Francatelli, who was 31 at the time, was traveling with baronet Sir Cosmo Duff-Gordon and his wife Lady Lucy Christiana, as his secretary. She boarded one of the last lifeboats which contained just five passengers and seven crew members, whom on hearing the screams, refused to go back to search for more survivors.
Francatelli recounts how Duff-Gordon, a prominent Scottish landowner and sportsman, gave the crew members £5 ($7.87) each for saving their lives, a wage which some have described as “blood money.” Her employers refused to go into a lifeboat at first because Duff-Gordon was not allowed on board, as they were designated for women and children only.
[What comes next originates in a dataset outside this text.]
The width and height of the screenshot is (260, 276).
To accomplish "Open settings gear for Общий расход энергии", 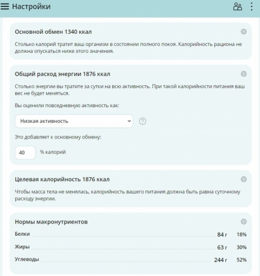I will coord(243,74).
But they were then offered places on a smaller rowing boat. She said they “were a long way off” when they saw the Titanic go right up at the back and plunge down. “We had hardly any talk. The men spoke about God and prayers and wives. We were all in the darkness,” she wrote as the survivors held tight to each other for warmth and awaited rescue ship the Carpathia. (See TIME’S Top 10 Miraculous Rescues.)
1,521 passengers were killed in 1912 when the grandest ship in history struck an iceberg on her maiden voyage to New York.